As part of the $1 trillion infrastructure bill signed into law in 2021, Congress required brokers of digital assets to detail the proceeds of their customers’ transactions to the IRS in a 1099 form. The goal of the provision, estimated to raise $28 billion in revenue over 10 years, was to collect more taxes owed from crypto trading by imposing the same rules on the industry as apply to traditional securities brokers.
But the IRS and the Treasury Department have yet to formulate the rules for enforcing the provision, leaving critical questions—such as the definition of a broker—unresolved.

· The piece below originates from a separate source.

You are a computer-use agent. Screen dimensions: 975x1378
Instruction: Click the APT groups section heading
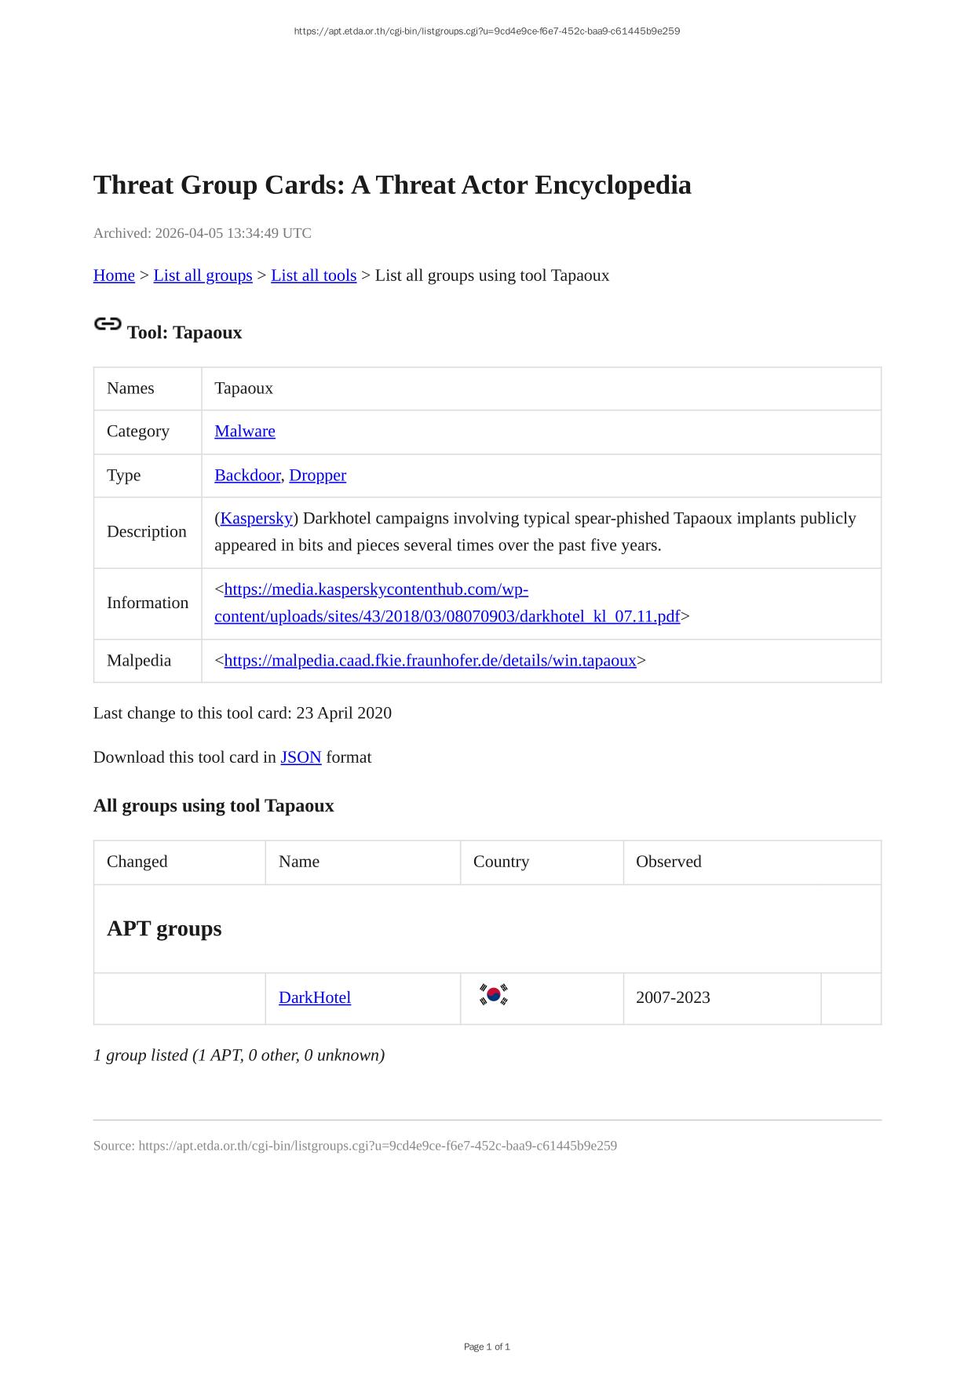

The IRS and the Treasury said on Friday the new reporting requirements wouldn’t take effect until the agencies had finished writing the rules governing them.
Some lawmakers have sought to amend the new reporting requirements by narrowing the definition of a broker. They, as well as cryptocurrency industry groups, have argued that the current definition could include bitcoin miners and other entities that may struggle to comply with the rules.
Washington’s approach to regulating the cryptocurrency industry has come under new fire since the collapse of exchange FTX and the arrest of founder Sam Bankman-Fried. Mr. Bankman-Fried and his team were major donors to both political parties and lobbied to try to create a regulatory regime friendly to the industry, which has lost much of its market value in the last year.
The push to require crypto brokers to report on their customers’ gains is aimed at clamping down on crypto investors’ tax avoidance. In a recent court filing, the IRS said that in 2019 only about 100,000 tax returns reported crypto transactions. Surveys suggest tens of millions of Americans have bought or sold crypto.